A população que parecia ter se acostumado a sobreviver com o mínimo e sofria para se adaptar às novas condições, foi impactada por outra onda de terror. E nem mesmo a fresca lembrança da Guerra foi impedimento para o conflito. Justamente sobre esse período da história tudo que se podia encontrar era história oral ou transmissões oficiais dos meios de comunicação autorizados pelo Departamento Cupular de Notícias, explicando que o conflito se dera entre grupos extremistas de unidades-nações da fronteira norte que não aceitaram se integrar ao Grande Lizma e aparentemente se valiam de uma arma secreta capaz de depor o poder vigente, se declarando, portanto, contra a Cúpula dos Líderes. Os extremistas conseguiram, ao longo de sua campanha, conquistar como aliadas até mesmo unidades-nações na época já integradas e acabou causando problemas e dificuldades. Mas a Cúpula saiu vitoriosa e conseguiu completar a integração de todos os territórios em mais de quinze anos de cisão.

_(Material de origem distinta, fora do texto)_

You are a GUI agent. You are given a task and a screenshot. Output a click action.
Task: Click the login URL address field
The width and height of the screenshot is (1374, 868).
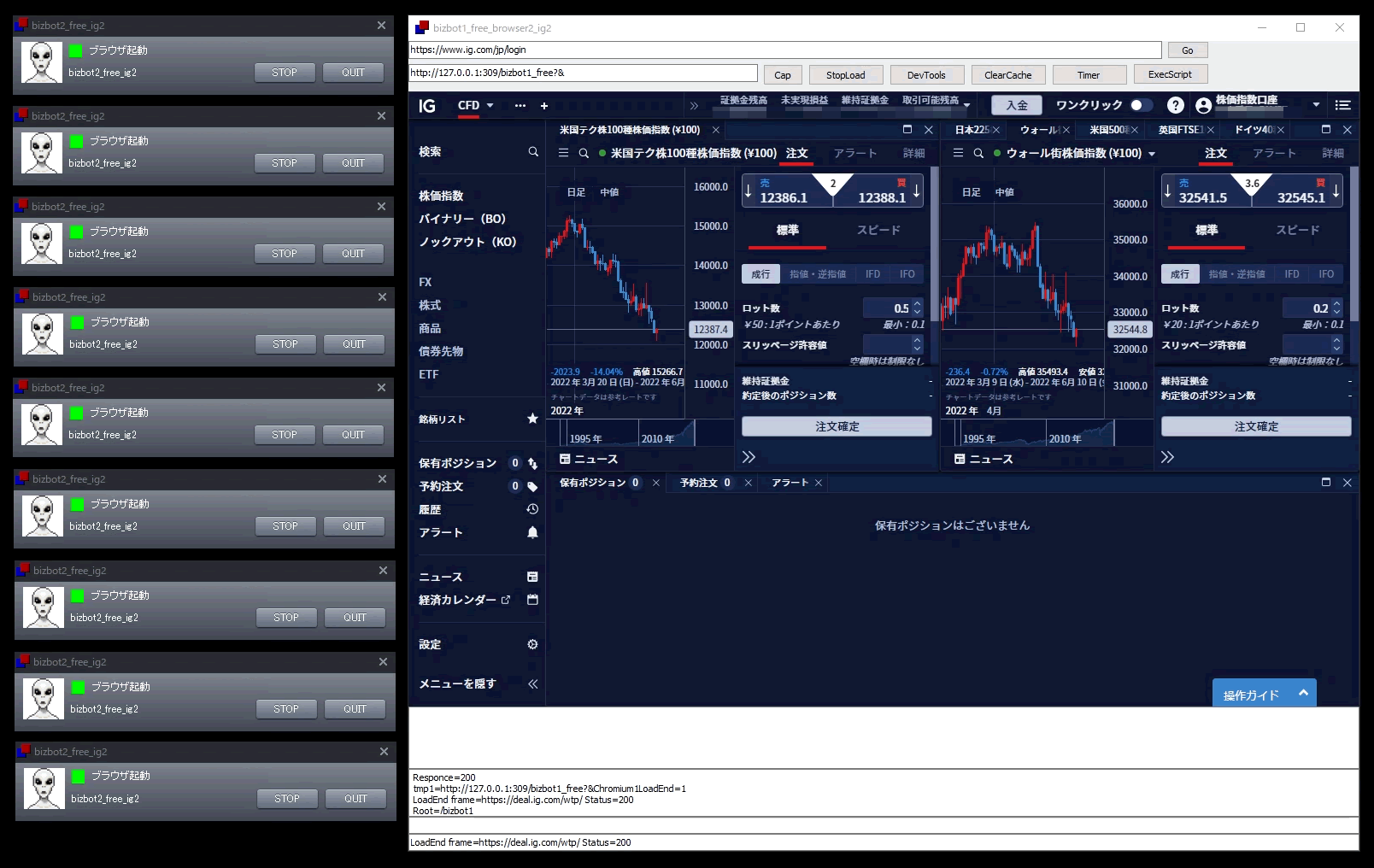[x=784, y=50]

  Os estudos divulgados tranquilizavam a todos dizendo que a "nova raça" – como os Rebeldes Extremistas a categorizaram – estava totalmente extinta, não oferecendo qualquer tipo de risco para os sobreviventes do Grande Lizma. Os estudos mais atuais consideraram aqueles acontecimentos uma mera pandemia de mutação genética suprimida através de tratamentos desenvolvidos por pesquisadores do Grande Lizma especialmente para as vítimas da radiação que desenvolveram anomalias mais graves. E embora eu nunca houvesse conhecido ou tido notícias de alguém com anomalias que não fossem as físicas, intelectuais ou relacionadas à questões de saúde, o diário fazia menções de algo que parecia muito mais extraordinário e que não seria tão facilmente destruído. Algo que eu nunca saberia se não houvesse expandido meu universo e me permitido olhar além.